So, I had a mile-stone birthday recently. The anticipated Twenty-One. It's been the age more exciting to me than even 18! It meant true freedom of choice was mine. At least, in relation to the beverage category! I've yet to have the stereotypical, crazy night of celebration. Kyle did take me out to dinner at West First, a little wood-fire baked pizza restaurant. It's the offspring of the Flat Rock Bakery, which makes wonderful breads and such in a wood fired oven. We had delicious pizza and beer and wine (beer for the Man and wine for the Girl). Afterwards we walked around Main Street, hand in hand, conversing in the way the alcohol, ease, relaxation, and happiness promote. I had such a feeling of pure satisfaction in my life and love. This is what I always dreamed of: living well, loved, secure, doing 'adult' things, responsible. Simple yes. But not always attainable.
The feeling that burst to the surface that night had been slowly building. From the insecurities about my job situation, the apprehension of interviewing and learning new habits and tasks, to comprehension and confidence as my job knowledge increased, to a new level of satisfaction and joy in my life.
It almost feels like I've reached what my angsty teenage self longed for all those hormone-filled and mentally exhausting years. I feel...grown up. And it feels great!

Wednesday, August 5, 2009

i am learning!

I long to accomplish a great and noble tasks, but it is my chief duty to accomplish humble tasks as though they were great and noble. The world is moved along, not only by the mighty shoves of its heroes, but also by the aggregate of the tiny pushes of each honest worker.
Helen Keller



I'm learning more and more that I need structure. A busy, scheduled life in which there are deadlines and responsibilities. Just the thought of this coming school years makes my soul writhe a wee bit and starts to nurture the attitude of "ger! I don't wanna!" just like a 4 or 5 year old when they're forced to eat something revolting to their undeveloped taste buds or to stop playing with toys and friends.

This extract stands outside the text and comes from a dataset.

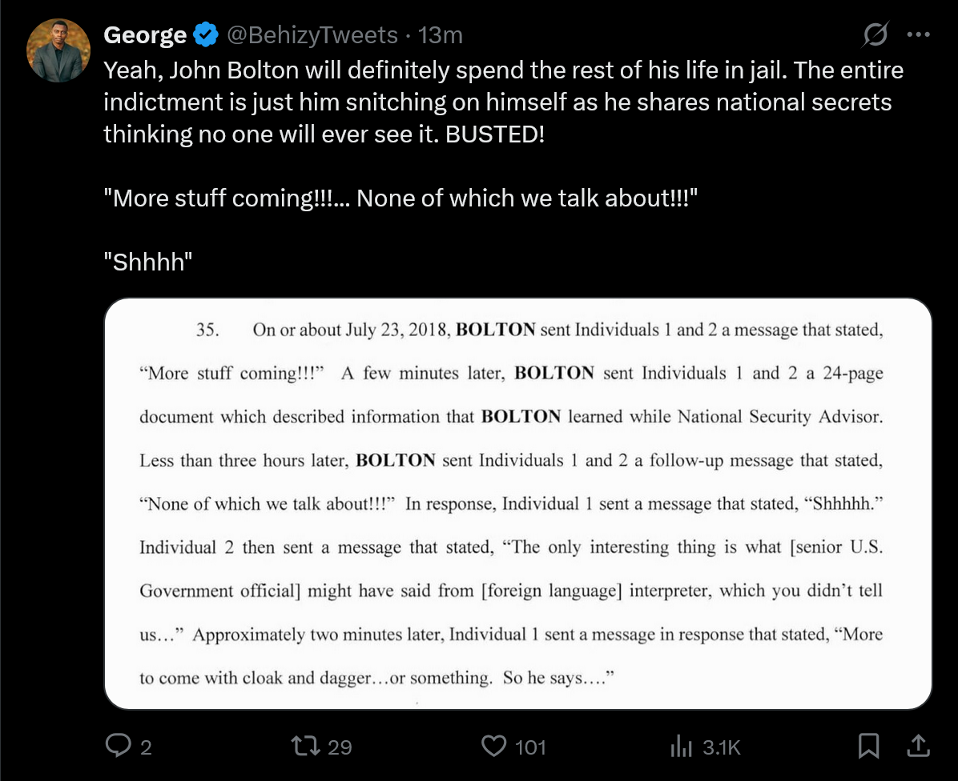Image resolution: width=958 pixels, height=781 pixels.
Task: Click the reply count of 2
Action: (145, 747)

But despite the discomfort of tasks and learning that MUST be accomplished, my time outside of that becomes rather effective and precious! Which I know is a good thing! My house gets cleaned, my mind expands! I actually have things to say and ponder!

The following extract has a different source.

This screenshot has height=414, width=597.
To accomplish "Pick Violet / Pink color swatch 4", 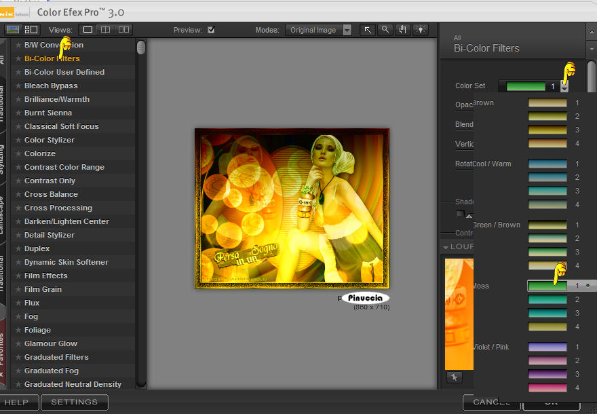I will point(547,388).
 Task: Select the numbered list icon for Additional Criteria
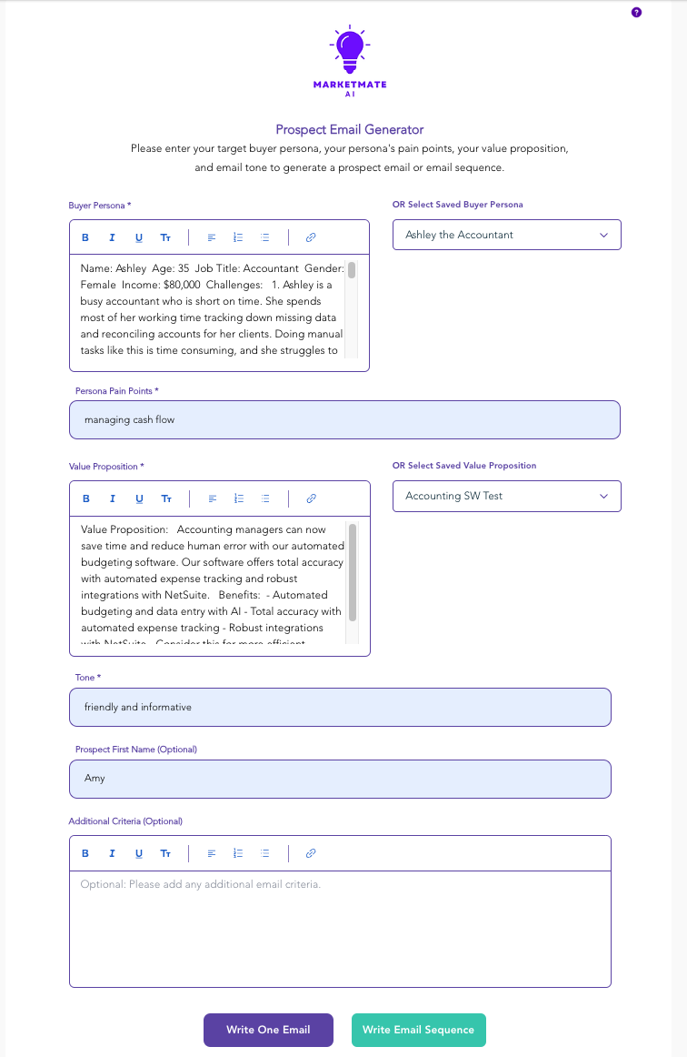238,853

I'm learning that it really is the small things that make the differences--a smiled greeting, pleasant tone of voice, putting my stuff away when I get home (Kyle will smile at that, I am trying!), doing tasks in a timely manner, holding the door for that little old lady behind me or even the large middle aged man (but hey, older men like me anyway!), reading for ten minutes instead of frittering away my time on Facebook or Twitter or watching tv, hiking to the top of Big Glassy despite the humidity, and staying within my self governed budget. All these are rolling with me down this life road, accumulating into how I act and what I do. I for one, would rather be nicer than not!

I think this is perhaps why I love the attitude of the Eastern religions. They have the mind set of love and respect, which is sadly lacking from the Western society.

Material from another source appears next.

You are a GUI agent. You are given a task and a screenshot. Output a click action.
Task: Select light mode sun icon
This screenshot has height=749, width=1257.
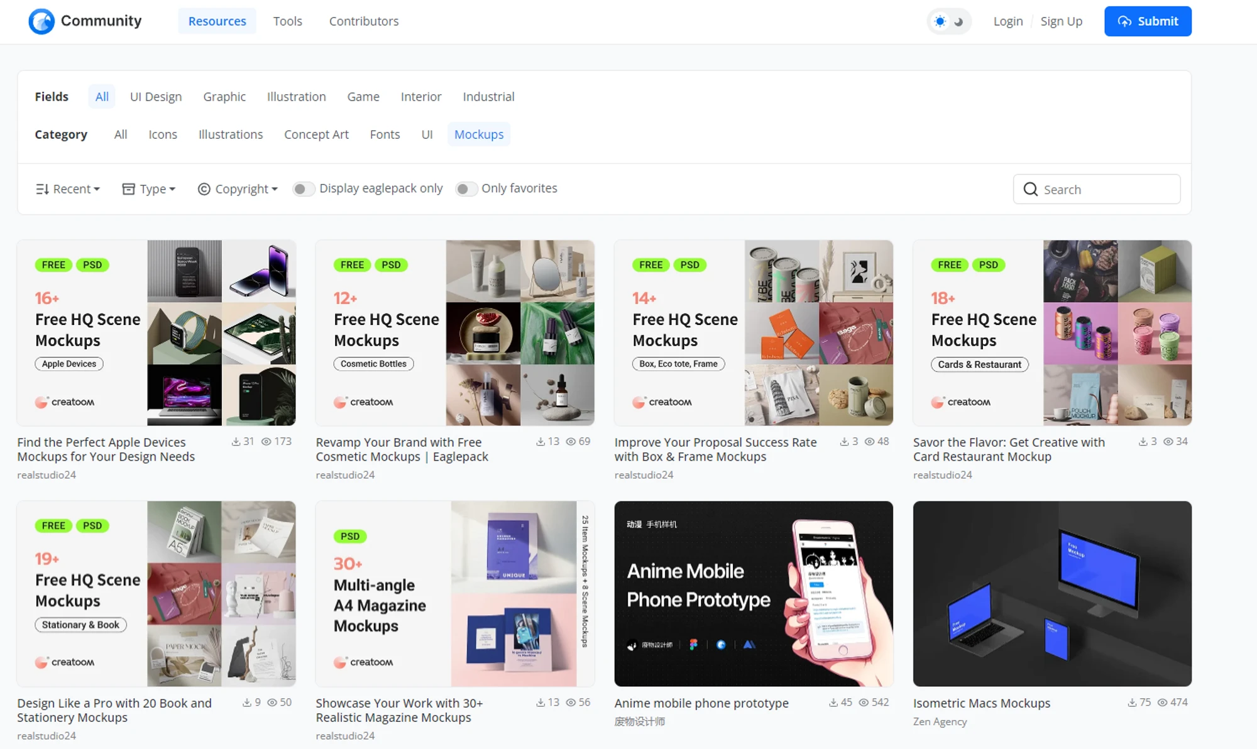click(x=940, y=21)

It's a trend that my personal and spiritual growth has been on for the last few years, and the more I see, live, and learn, the more I feel drawn into "love." Not romantic love, but the love that provides courtesy, respect, assistance, advice, and acceptance. But not one that breeds false agreement or support.

I'm a fan of diversity. It's part of what makes this world such an interesting place, and people appealing (who wants to know only one type of person with one set of tastes and opinions? Not I!). But I'll never be one of those people who thinks we all should hold the exact same beliefs.

If a person stays only within the environment into which they were born and raised, how can maturity be achieved? How is understanding gained and knowledge increased? It's not.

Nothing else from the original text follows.